CRISPR-Cas9 gene therapy for monogenic blood disorders
AIMS: We aim to develop a CRISPR-Cas-based gene therapy platform for monogenic blood disorders.
BACKGROUND: The novel CRISPR-Cas system can be used to cure various genetic blood diseases by correcting the causative mutation in harvested patient stem cells, that are then infused back to the patient.

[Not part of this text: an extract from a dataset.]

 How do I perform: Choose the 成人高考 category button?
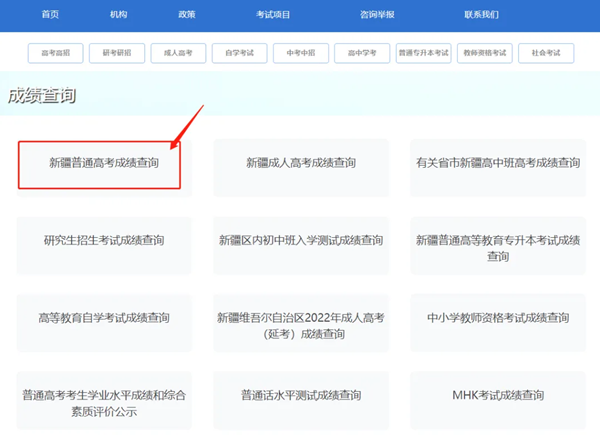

WORKPLAN: We have developed a modified CRISPR system that utilizes an engineered Cas9 that is more efficient in inducing HR (homologous recombination) -mediated precision genome editing than wild-type Cas9. As HR-mediated mutation correction happens exclusively in the synthesis (S) phase of the cell cycle, the platform also uses an inhibitor that allows Cas9 only to be active in the S phase, thus increasing safety of the technology. In addition, we have bound the repair template to Cas9, and will transiently inhibit p53 during genome editing.
SIGNIFICANCE: If successful, the method can treat a wide variety of diseases and mutations. It can also be used for cancer immunotherapy and other applications that benefit from clinical immune cell engineering.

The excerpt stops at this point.